* **Check your understanding**
a. According to the Vid-Group dataset page, how many videos and annotations does the full dataset contain?
b. Rewrite the part of the Vid-Group dataset page starting with "March 21, 2025" and going on through "of 200.3K annotations.", putting "efficient" in place of "scalable".
c. Write the next part of the Vid-Group dataset page, picking up after its final sentence.

* **Document excerpt**
Vid-Group: Temporal Video Grounding Pretraining from Unlabeled Videos in the Wild

March 21, 2025 · View on GitHub

Contribution 1) Dataset: A crucial challenge in temporal video grounding is its reliance on massive datasets with labor-intensive annotations. To overcome this, we introduce a large-scale dataset for Temporal Video Grounding Pretraining (Vid-Group), collected in a scalable way with minimal human involvement.

Contribution 2) Pretraining Algorithm: To address the issues of error-prone pseudo-anntations, we propose the Refinement and Correction (ReCorrect) algorithm with a self-correction mechanism for pretraining.

Dataset Download

Our full dataset can be accessed in vid_group_dataset_release.txt. It comprises 52.7K videos and a total of 200.3K annotations.

Below is an example annotation:

v_b0rFmH4XXg8 22.1 110.4 176.7##Person kayaking through water between rocky cliffs.

It represents the following information:

Video ID: v_b0rFmH4XXg8
Video Duration: 176.7 seconds
Sentence Query: "Person kayaking through water between rocky cliffs."
Start Time: 22.1 seconds
End Time: 110.4 seconds

To access the video, remove the prefix "v_" from the Video ID and then you can find the video on YouTube. For example, for the Video ID v_b0rFmH4XXg8, the corresponding YouTube link is: https://www.youtube.com/watch?v=b0rFmH4XXg8

Dataset Copyright

This dataset is released under the CC BY 4.0 license. In order to comply with legal requirements, this dataset provides YouTube links to the videos instead of distributing the video files. Users are advised to download the videos independently and to strictly adhere to YouTube's Terms of Service and all applicable copyright policies when accessing or using the video content, as well as adhering to the license terms governing the annotations.

* **Data supplied**
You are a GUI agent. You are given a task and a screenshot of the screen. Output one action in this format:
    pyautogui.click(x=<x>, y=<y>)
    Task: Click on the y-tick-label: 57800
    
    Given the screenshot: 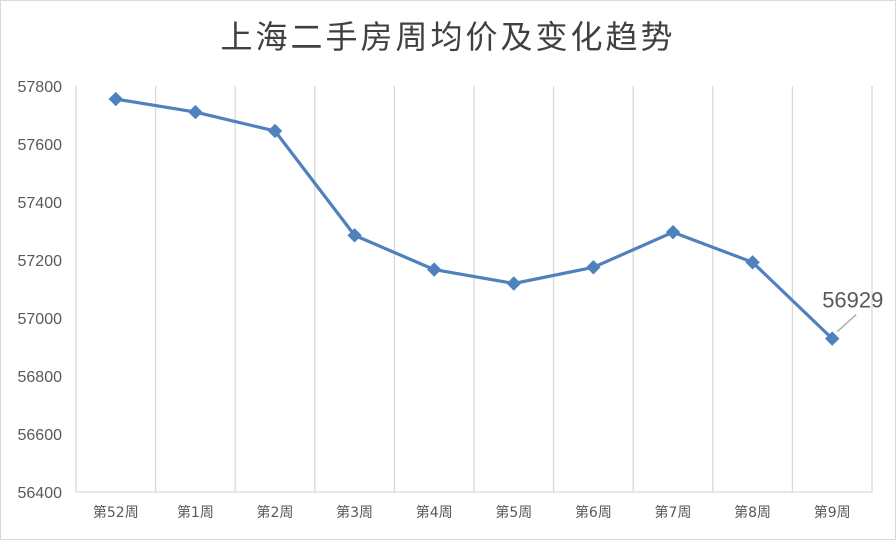 What is the action you would take?
    pyautogui.click(x=40, y=88)
    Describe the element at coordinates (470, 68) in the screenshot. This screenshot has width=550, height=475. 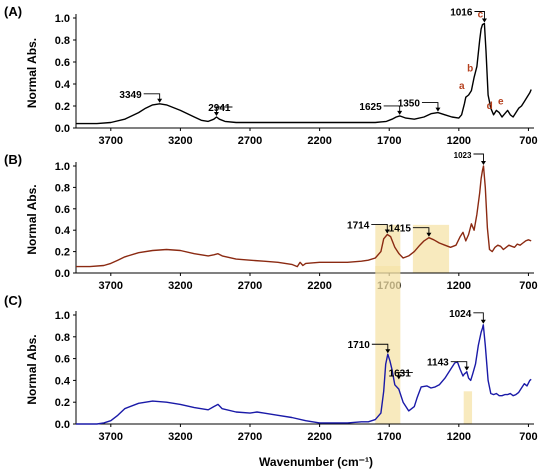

* **Written responses**
a. 52.7K videos and 200.3K annotations.

b.
March 21, 2025 · View on GitHub

Contribution 1) Dataset: A crucial challenge in temporal video grounding is its reliance on massive datasets with labor-intensive annotations. To overcome this, we introduce a large-scale dataset for Temporal Video Grounding Pretraining (Vid-Group), collected in a efficient way with minimal human involvement.

Contribution 2) Pretraining Algorithm: To address the issues of error-prone pseudo-anntations, we propose the Refinement and Correction (ReCorrect) algorithm with a self-correction mechanism for pretraining.

Dataset Download

Our full dataset can be accessed in vid_group_dataset_release.txt. It comprises 52.7K videos and a total of 200.3K annotations.

c.
Comparison to Existing Dataset

Dataset Comparision

Code for Zero-Shot, Unsupervised, and Fully-Supervised Setting

To run the code, use the following command, which integrates the evaluation process for 1) zero-shot, 2) unsupervised, and 3) fully-supervised setting.

python main.py --cfg ./experiment/charades/recorrect_eval_configs_on_ZeroShot+Unsup+Full.json --eval

The evaluation results highlight that:

Compared to the fully supervised approach SimBase, Our ReCorrect achieves 81.3% and 86.7% of its performance in zero-shot and unsupervised settings.
This narrow performance gap underscores the potential of our Vid-Group dataset to address the critical challenge of TVG's heavy reliance on manual annotations.

Checkpoints and Features

You do not need any extra downloading to run the code, as the repository is self-contained with necessary features and checkpoints.

CLIP features are available in the data/charades/feat directory.
Pre-trained checkpoints are located in ckpt/charades
- zero_shot.ckpt: zero-shot model.
- unsup.ckpt: unsupervised model.
- full_sup.ckpt: fully supervised model.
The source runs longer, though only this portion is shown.